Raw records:
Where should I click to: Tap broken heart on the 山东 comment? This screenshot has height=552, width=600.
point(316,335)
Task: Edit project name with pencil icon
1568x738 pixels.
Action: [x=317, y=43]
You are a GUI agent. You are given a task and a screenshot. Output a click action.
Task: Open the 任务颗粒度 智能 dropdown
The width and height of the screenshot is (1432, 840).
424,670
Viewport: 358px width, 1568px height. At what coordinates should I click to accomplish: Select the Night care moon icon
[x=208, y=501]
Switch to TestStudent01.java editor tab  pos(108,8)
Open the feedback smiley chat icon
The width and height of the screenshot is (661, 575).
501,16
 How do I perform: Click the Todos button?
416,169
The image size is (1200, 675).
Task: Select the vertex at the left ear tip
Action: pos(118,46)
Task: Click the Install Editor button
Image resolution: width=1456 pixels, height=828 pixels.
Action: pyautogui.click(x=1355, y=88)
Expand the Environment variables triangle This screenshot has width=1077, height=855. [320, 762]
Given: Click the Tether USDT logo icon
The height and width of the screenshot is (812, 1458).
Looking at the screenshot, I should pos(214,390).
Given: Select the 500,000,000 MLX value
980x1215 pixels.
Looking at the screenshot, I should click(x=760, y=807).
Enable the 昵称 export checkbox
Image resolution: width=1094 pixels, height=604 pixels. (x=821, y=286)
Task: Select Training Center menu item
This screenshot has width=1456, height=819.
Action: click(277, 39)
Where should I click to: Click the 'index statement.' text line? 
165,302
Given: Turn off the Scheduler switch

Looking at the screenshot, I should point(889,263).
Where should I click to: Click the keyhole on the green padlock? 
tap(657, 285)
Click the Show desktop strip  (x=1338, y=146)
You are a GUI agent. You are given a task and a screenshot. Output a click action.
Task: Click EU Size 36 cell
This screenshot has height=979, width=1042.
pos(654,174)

WORK REQUIRED: Convert the records above into a numbered list with one line per item, leaving out blank lines.

TASK OUTPUT:
1. Where should I click to: Tap broken heart on the 山东 comment? This screenshot has height=552, width=600.
2. point(316,335)
3. Task: Edit project name with pencil icon
4. 1568x738 pixels.
5. Action: [x=317, y=43]
6. You are a GUI agent. You are given a task and a screenshot. Output a click action.
7. Task: Open the 任务颗粒度 智能 dropdown
8. The width and height of the screenshot is (1432, 840).
9. 424,670
10. Viewport: 358px width, 1568px height. At what coordinates should I click to accomplish: Select the Night care moon icon
11. [x=208, y=501]
12. Switch to TestStudent01.java editor tab  pos(108,8)
13. Open the feedback smiley chat icon
14. The width and height of the screenshot is (661, 575).
15. 501,16
16.  How do I perform: Click the Todos button?
17. 416,169
18. The image size is (1200, 675).
19. Task: Select the vertex at the left ear tip
20. Action: pos(118,46)
21. Task: Click the Install Editor button
22. Image resolution: width=1456 pixels, height=828 pixels.
23. Action: pyautogui.click(x=1355, y=88)
24. Expand the Environment variables triangle This screenshot has width=1077, height=855. [320, 762]
25. Given: Click the Tether USDT logo icon
26. The height and width of the screenshot is (812, 1458).
27. Looking at the screenshot, I should pos(214,390).
28. Given: Select the 500,000,000 MLX value
29. 980x1215 pixels.
30. Looking at the screenshot, I should click(x=760, y=807).
31. Enable the 昵称 export checkbox
32. Image resolution: width=1094 pixels, height=604 pixels. (x=821, y=286)
33. Task: Select Training Center menu item
34. This screenshot has width=1456, height=819.
35. Action: click(277, 39)
36. Where should I click to: Click the 'index statement.' text line? 
37. 165,302
38. Given: Turn off the Scheduler switch
39. Looking at the screenshot, I should point(889,263).
40. Where should I click to: Click the keyhole on the green padlock? 
41. tap(657, 285)
42. Click the Show desktop strip  (x=1338, y=146)
43. You are a GUI agent. You are given a task and a screenshot. Output a click action.
44. Task: Click EU Size 36 cell
45. This screenshot has height=979, width=1042.
46. pos(654,174)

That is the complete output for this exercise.